You see, I am writing this piece several days before the election, many of you will be reading it after the election. I don't know who won, and you do. That being so, this column will not be about one of the most interesting elections I have covered in years.
Instead, I must offer to you what the editor of your paper might call a “filler” — that is a not-very-complimentary description of something written just to fill up some space.
What I think I will do is reminisce, which is one of the few things a man of my age can still do. Specifically, I plan to reminisce about the previous 14 gubernatorial elections I covered.
1950: Gordon Persons campaigning the state in a new-fangled device called a helicopter. Few Alabamians had ever seen such a contraption, and his chopper created dust storms in more shopping strip parking lots than you can imagine.
1954: The Strawberry Pickers sang “Y'all Come” countless times as Big Jim Folsom won a second term without a run-off.
1958: Minnie Pearl, Wally Fowler, the Statesman Quartet and the Blackwood Brothers did their best for their candidates but the winner was John Patterson, accompanied by Rebe Gosdin on the ukulele.
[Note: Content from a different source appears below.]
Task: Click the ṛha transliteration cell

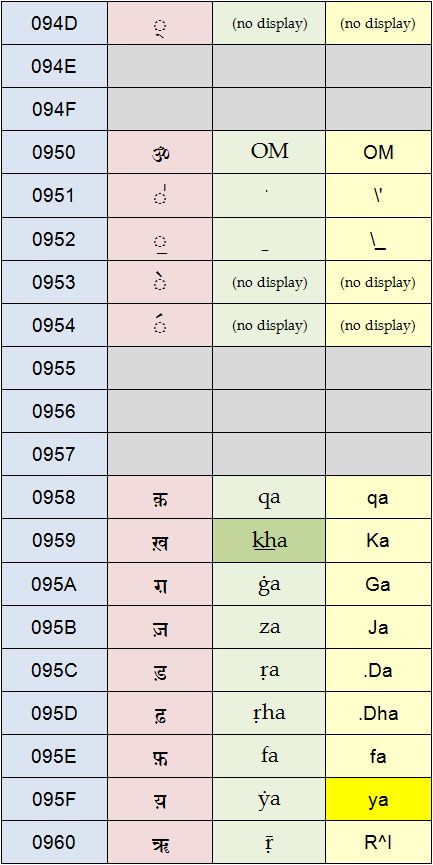Action: [x=269, y=713]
1962: George Wallace vowed after losing in '58 he would “never be out-segged again”. At least he said something like that. In '62 he wasn't, and the Wallace Era began. A sidebar: Those who were around at the time will never forget an election eve TV show by former Gov. Folsom where he was so high on something — he claimed he was drugged — that he couldn't remember the names of his own kids.
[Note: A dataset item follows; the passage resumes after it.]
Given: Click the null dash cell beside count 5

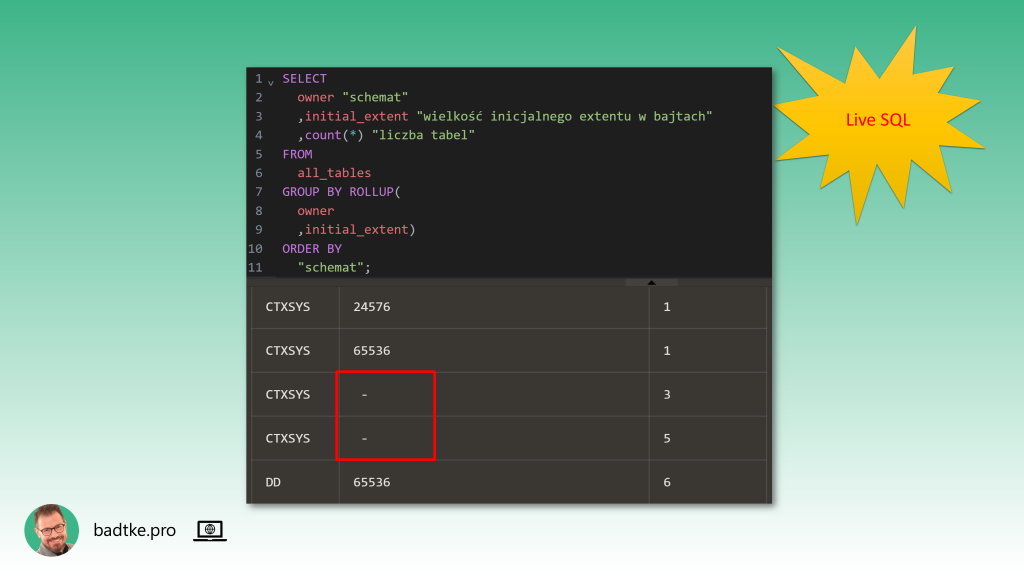Looking at the screenshot, I should click(x=365, y=439).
(One of them ran for lieutenant governor this year.)
1966: The headline over my byline in the Montgomery Advertiser said it all: “LURLEEN LANDSLIDE.” Indeed it was. The voters wanted four more years of George and since they couldn't have him they opted for his wife.
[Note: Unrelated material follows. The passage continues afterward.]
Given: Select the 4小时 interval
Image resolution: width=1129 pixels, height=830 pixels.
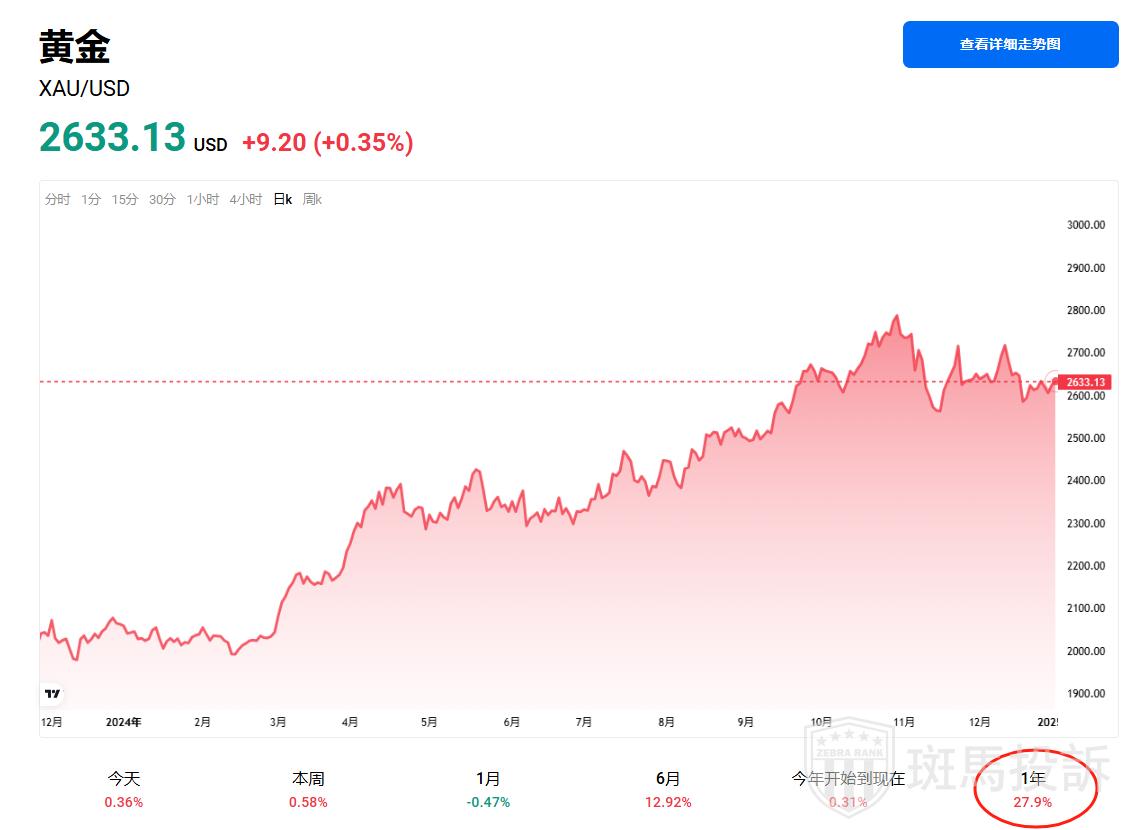Looking at the screenshot, I should coord(245,199).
1970: The ugliest of them all. The only issue was race and Wallace owned that issue. He beat Albert Brewer by the thinnest of margins and the Era of Wallace continued.
1974: A non-race. Crippled by an attempt on his life, Wallace was unbeatable and became the first governor in Alabama history to be elected to back-to-back four year terms. If you remember who he beat you are a card carrying political junkie (it was Sen. Gene McClain of Huntsville).
1978: He might have been dubbed “Fumbling Fob” James as a running back at Auburn but he committed no turnovers in his successful run for governor.
1982: Wallace ran and won one more time, but in a remarkable turn of events, he was saved in the run-off by a substantial number of black votes. Who would have thunk it?
1986: The Baxley-Graddick fiasco and the election of the most unlikely of candidates, Republican/Free Will Baptist preacher Guy Hunt. History was made here in more ways than one.
1990: Comfortable with his low-key administration, the voters re-elected Hunt and in the process defeated the man some call the “real governor of Alabama,” Dr. Paul Hubbert of the AEA.
1994: Here came Fob James again, this time as a “born again” Republican and he defeated Jim Folsom, Jr., who had assumed the office after the felony conviction of Guy Hunt.
1998: Don Siegelman, using as his sole issue the legalization of a state lottery, whipped James. He swiftly found out that the voters didn't elect him because of the lottery — it was later overwhelmingly rejected — but because they had enjoyed all of Fob they could stand.
2002: In a stunning upset, little-known Congressman Bob Riley defeated Siegelman in the closest gubernatorial race in history. A bonehead error by election officials in Baldwin County made this election all the more contentious.
2006: You tell me! If the polls were accurate, Gov. Riley won easily; if they were wrong we had the biggest upset in memory.
And which of those campaigns were the most fun to cover? All of them leading up to the time when television took over.
In the pre-TV says the candidates had to stump the state, making eight to 10 appearances a day. The people got to eyeball the candidates, to press the flesh, to size them up one-on-one.
Now all they see are slick commercials, mostly mud-slinging commercials. And sadly, far too often, the winner is not necessarily the best qualified but the one with the best advertising agency.